Once narrowly defined as rogue traders or disgruntled employees, insider threats now encompass a broader range of risks. These include collusion with external threat actors, such as organized crime gangs, malicious insiders embedded for long-term exploitation (sometimes placed by state actors) and internal complacency leading to critical financial crime or cybersecurity control failures. This article unpacks this concerning phenomenon through the lens of several recent case studies that expose the breadth, complexity and cross-sectoral nature of insider-enabled fraud, money laundering, cybercrime and other malicious schemes.
ACAMS and Cifas highlighted a critical evolution: Insider threats are no longer confined to isolated incidents but are increasingly part of complex fraud and geopolitical money laundering schemes. Insiders may act as facilitators, enablers or gatekeepers―knowingly or through negligence―making internal oversight essential but difficult. In all the cases reviewed, insiders were pivotal to both the successful execution of the crime and the circumvention of existing controls.
All these cases involve a variety of environmental factors and should be considered based on their unique characteristics, such as predicate crime, organizational features and control frameworks.
Case studies:
1. A recent case emanating from Kenya demonstrates the potential scale of the risk insiders can present to a single financial institution (FI).3 An Equity Bank audit uncovered a $11.6 million (KSh 1.5 billion) insider fraud spanning a 90-day period. Stolen IT credentials from a senior payroll manager enabled over 40 unauthorized transfers to external accounts via payroll and mobile wallets.
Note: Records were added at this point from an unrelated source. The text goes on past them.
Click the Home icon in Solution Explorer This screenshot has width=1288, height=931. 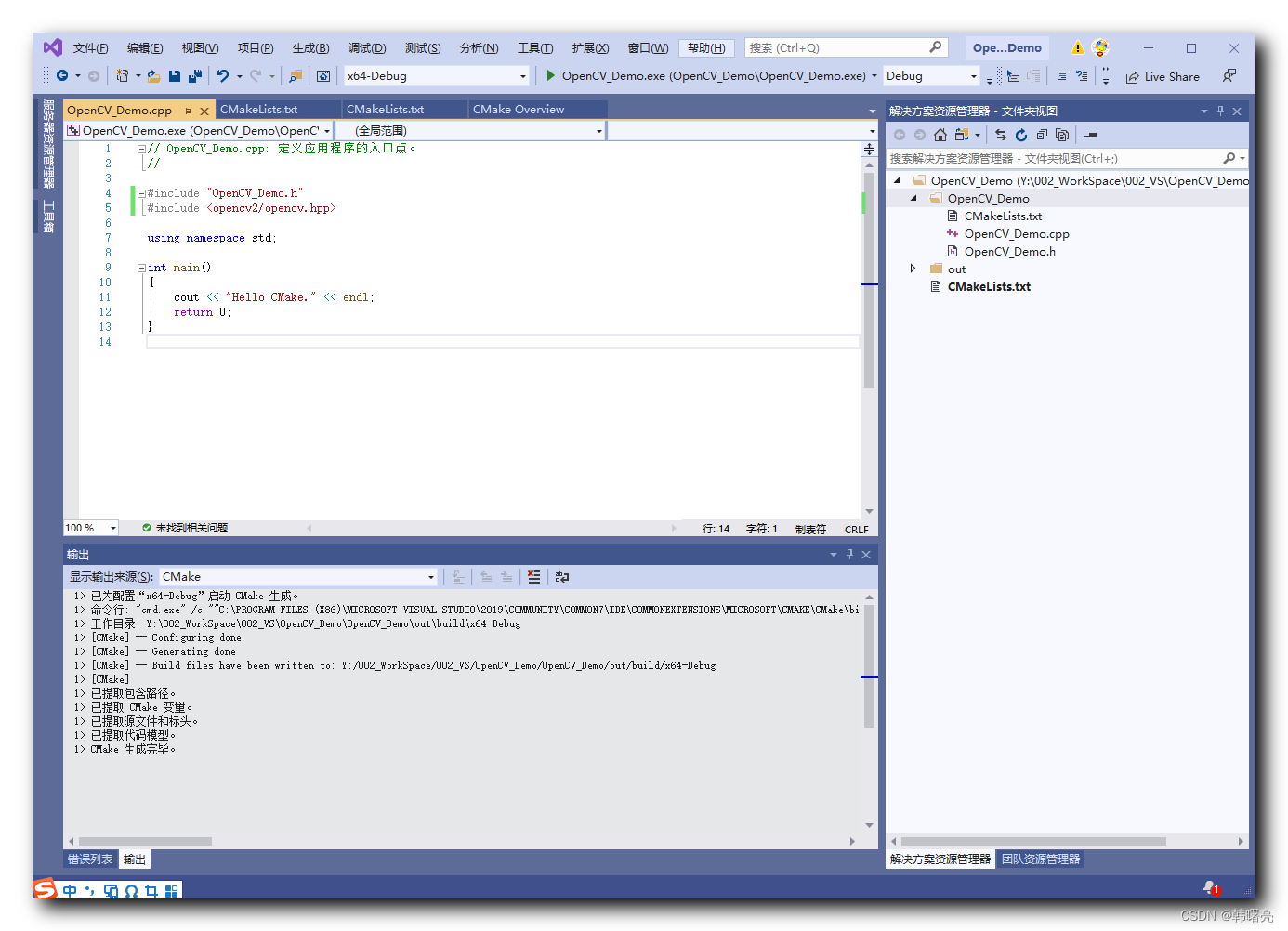point(940,135)
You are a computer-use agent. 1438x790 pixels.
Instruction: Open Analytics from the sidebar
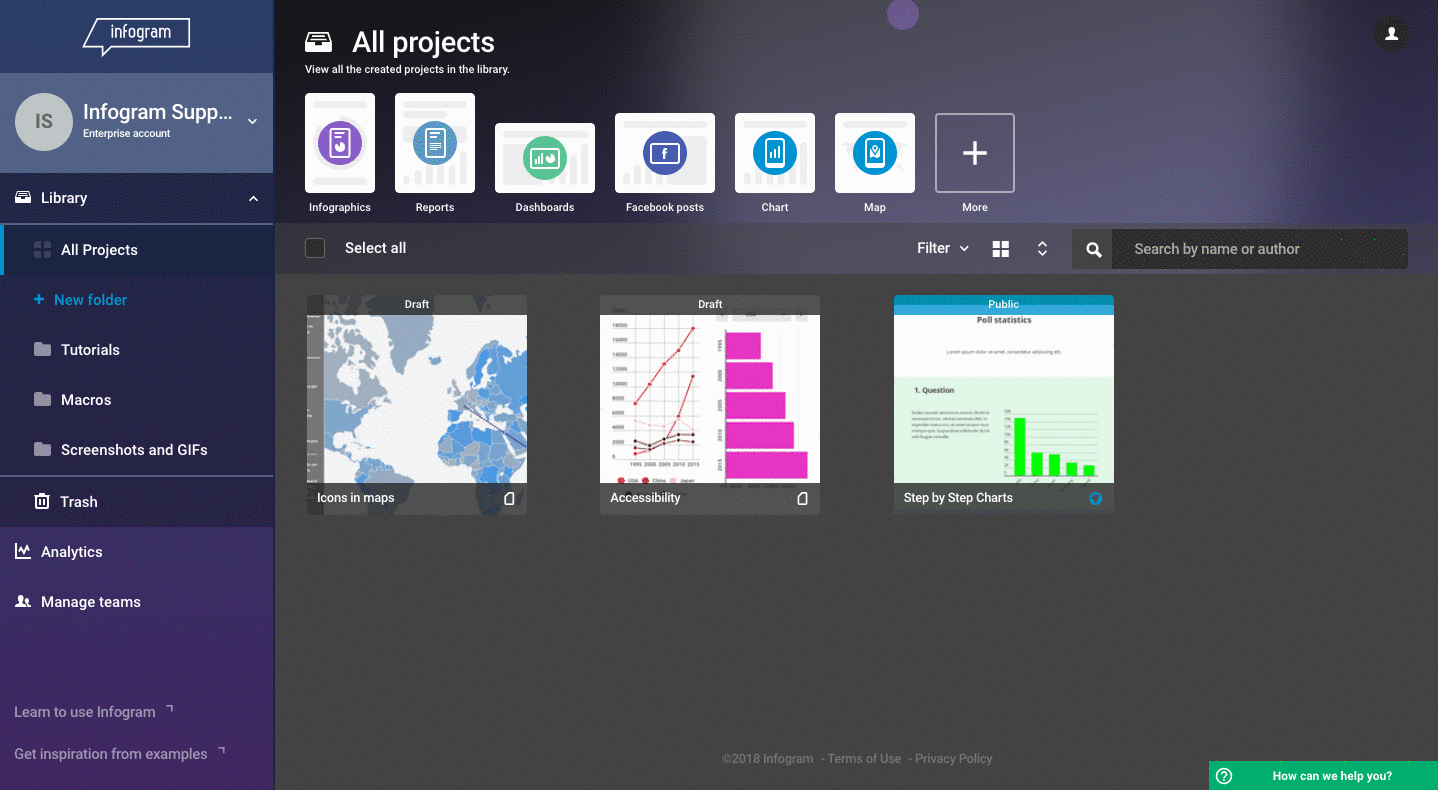pyautogui.click(x=70, y=551)
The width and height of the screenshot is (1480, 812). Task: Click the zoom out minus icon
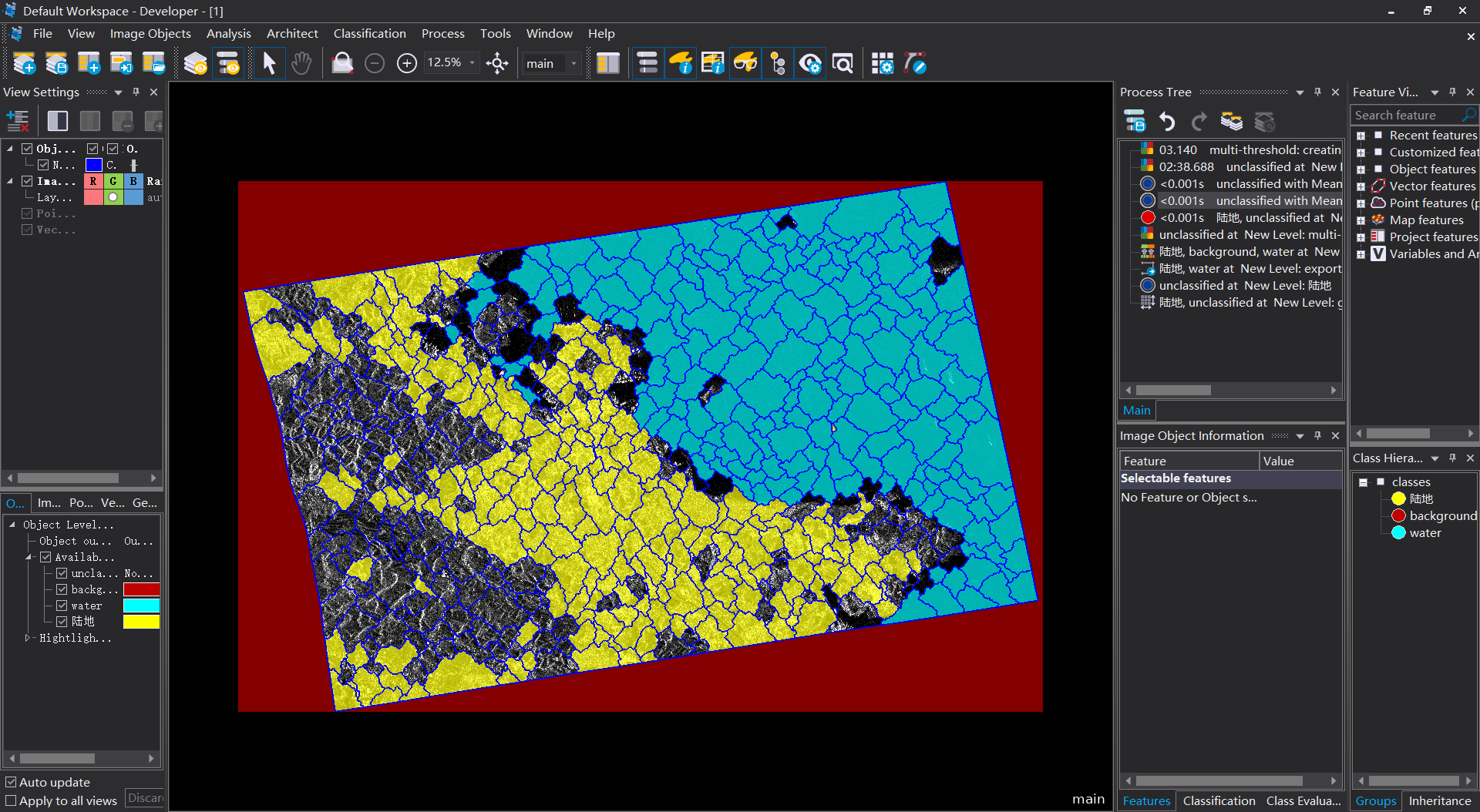375,63
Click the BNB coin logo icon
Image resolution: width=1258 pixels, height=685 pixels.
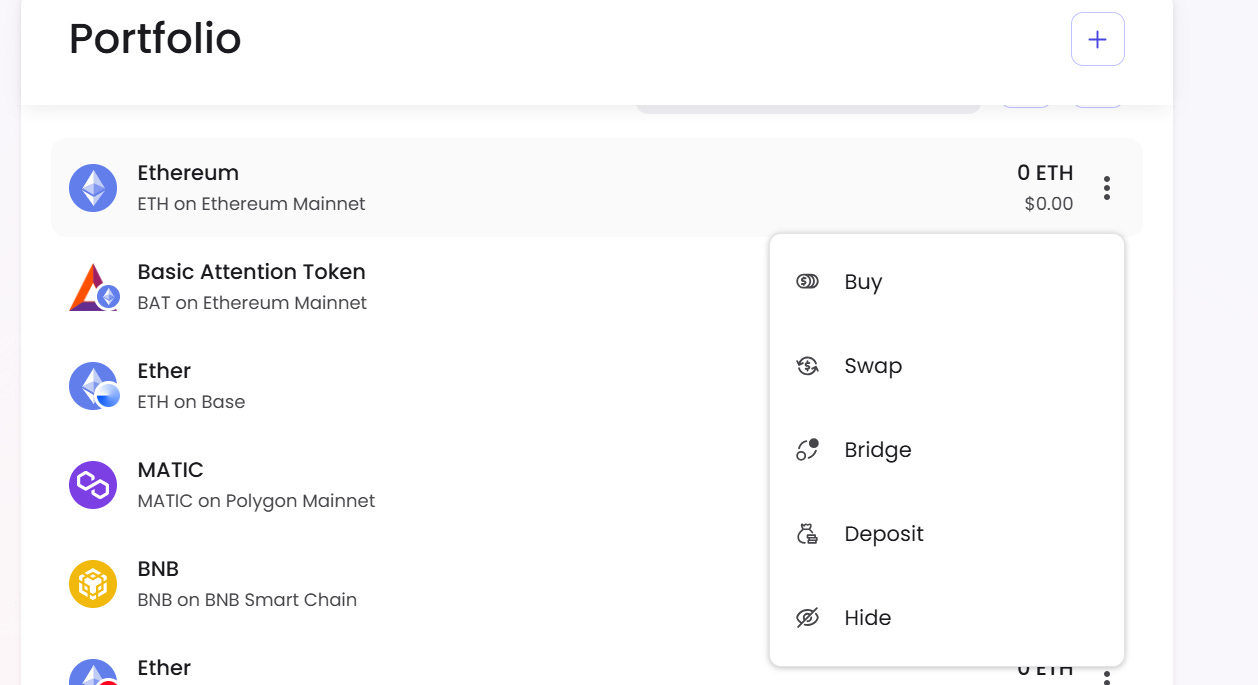(93, 584)
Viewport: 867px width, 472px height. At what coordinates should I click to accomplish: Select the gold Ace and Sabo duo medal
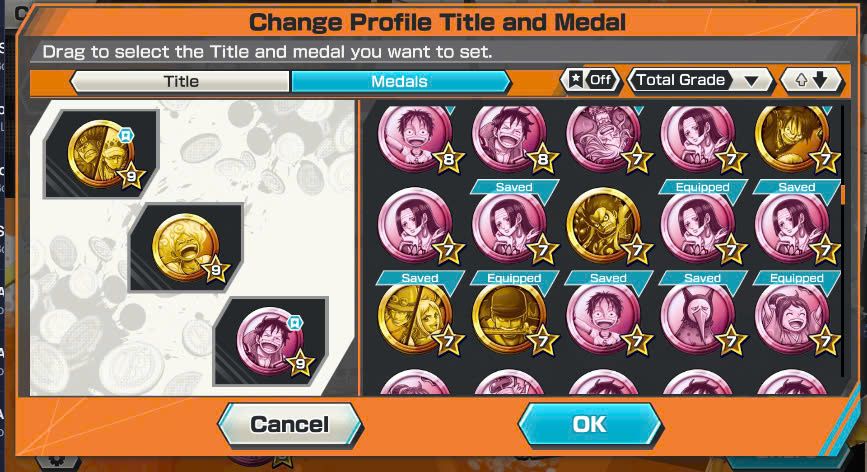point(416,318)
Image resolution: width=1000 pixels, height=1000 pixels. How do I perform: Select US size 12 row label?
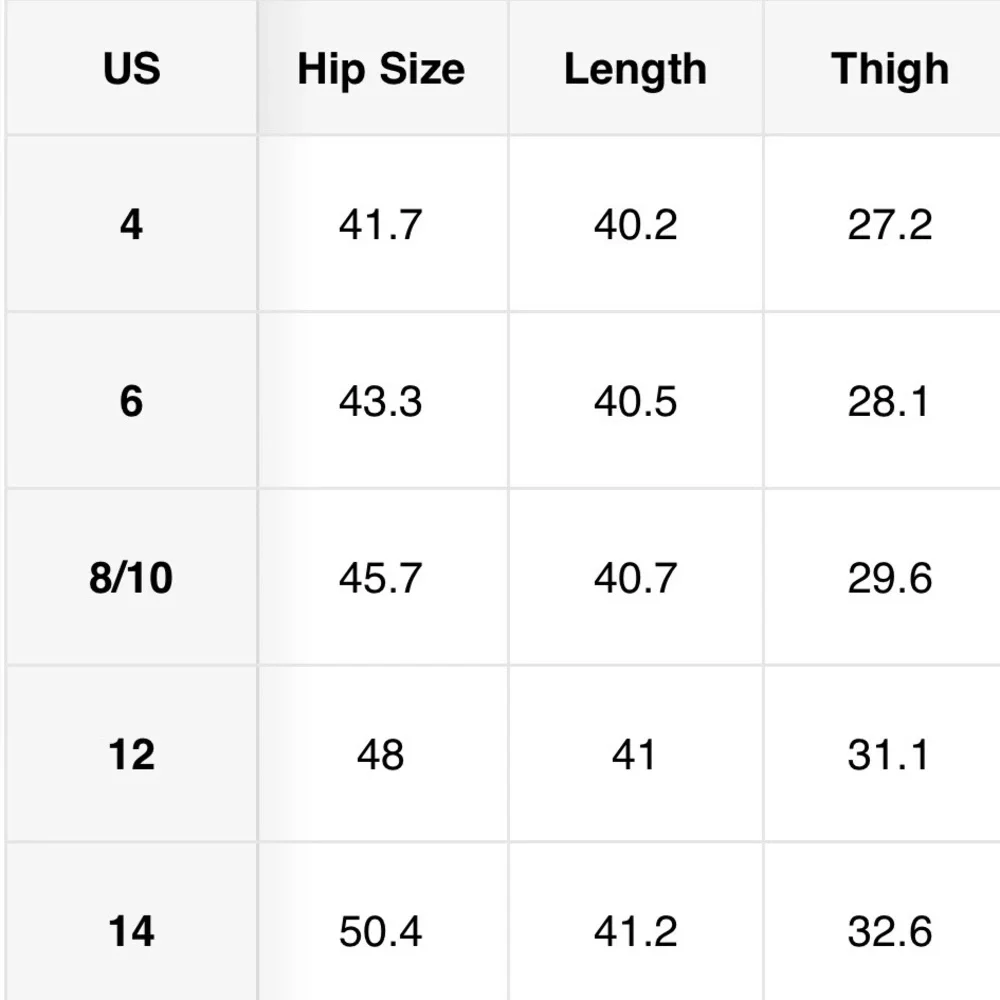coord(131,754)
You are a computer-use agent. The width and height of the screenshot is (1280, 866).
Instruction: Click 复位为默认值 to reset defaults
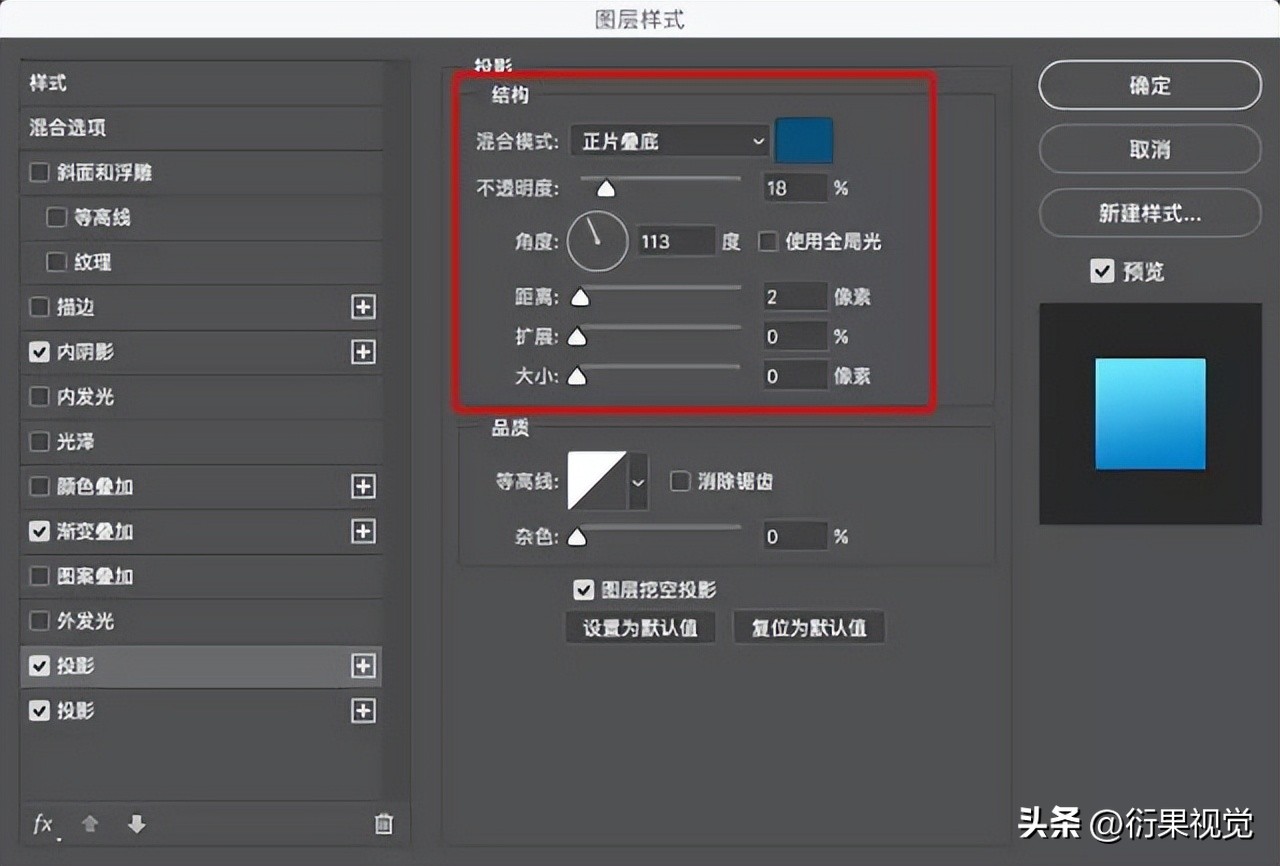(809, 627)
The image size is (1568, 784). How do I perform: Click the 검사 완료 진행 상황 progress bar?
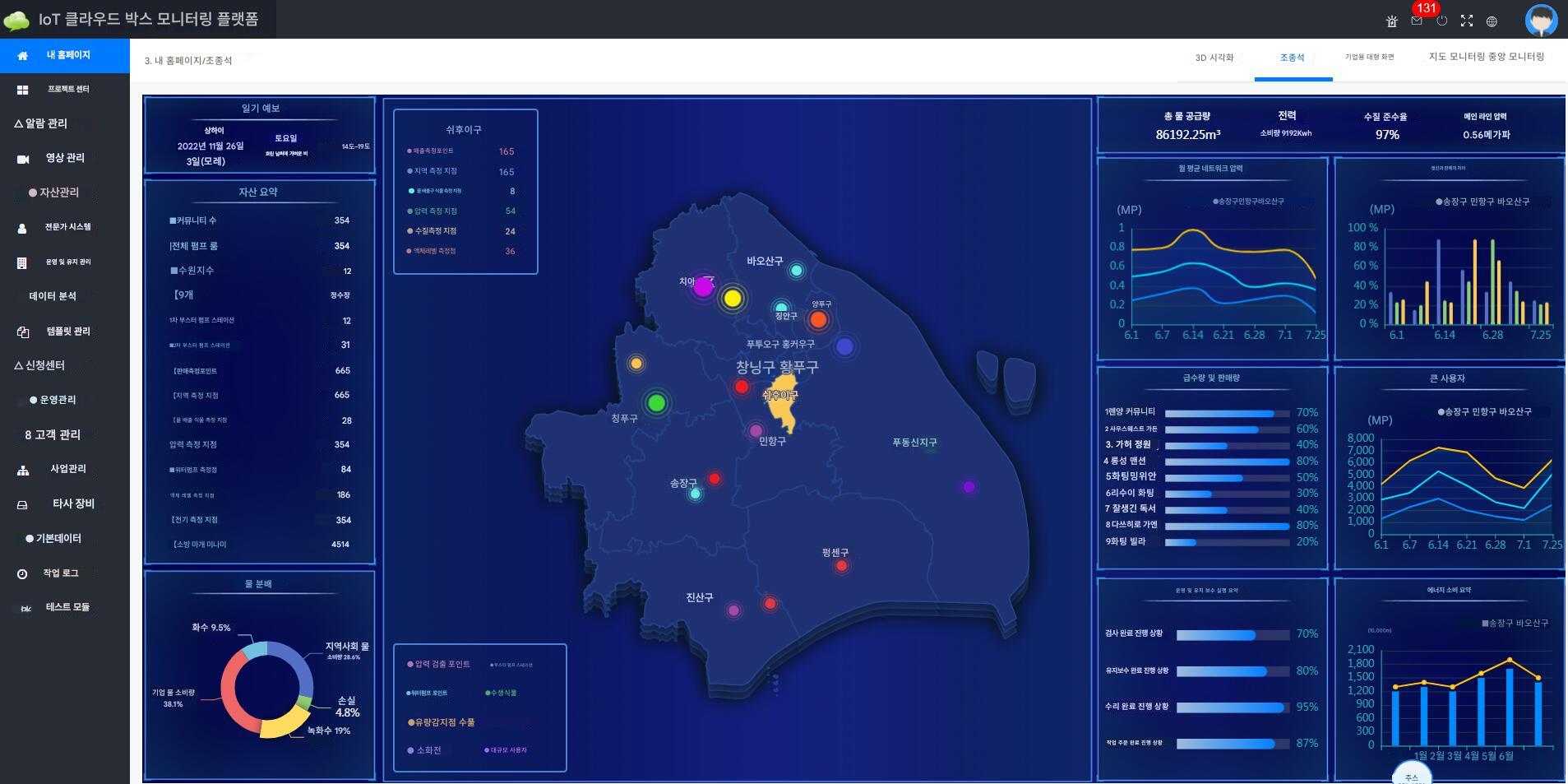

Staff across all levels and departments, including senior managers and junior clerks, were implicated―some due to direct collusion, others for failing to report suspicious activity. Ultimately, over 1,200 employees were sacked or laid off as part of an internal purge.
The fraud involved multiple methods: misdirection of mobile payments, unauthorized interbank transfers (including offshore) and the acceptance of customer “tips” or bribes. The scale of the purge exposed systemic governance weaknesses in internal controls and culture, anti-fraud personnel and routine forensic audits. The case illustrates how insider risk can permeate seemingly routine transactions, highlighting the need for proactive monitoring of employee behavior.
2. In May 2024, a former U.S. State Department budget analyst pleaded guilty to embezzling over $650,000 from her employer.4 She manipulated vendor records and submitted false payment authorizations, exploiting internal trust in her role as a financial officer. This typifies the “privileged position risk,” where access to systems, combined with insufficient segregation of duties and a lack of transactional oversight, enabled sustained fraud. This case illustrates how internal process gaps can amplify critical vulnerabilities across institutions. Enhanced due diligence and anomaly detection in procurement and vendor payments are as vital as customer-level monitoring.
3. In June 2025, a case was highlighted where a senior executive at the CFA Institute, a financial education group based in the U.S., misappropriated millions through fake expense reimbursements and phony vendor payments.5
The fraud extended over several years, involving the abuse of forged documentation and oversight failures.
This case demonstrates several consistent “insider” red flags:
- Unexplained lifestyle changes
- Pushback against audits
- Lack of vacation time or delegation (classic “key person risk”)
This case underscores the need for behavioral analytics―regular lifestyle checks, whistleblower empowerment and anomaly detection tools (e.g., for duplicate invoices or round-amount payments) are also indispensable.
4. In another disturbing example of collusion, four men―including an insider―were jailed for manipulating NHS Scotland procurement through bribery.6 The insider received kickbacks in exchange for awarding contracts to specific firms, sometimes for inflated or unnecessary services. Procurement fraud, especially in publicly funded sectors, has knock-on money laundering effects, including the creation of shell suppliers, inflated invoicing and fund integration via legitimate payment rails.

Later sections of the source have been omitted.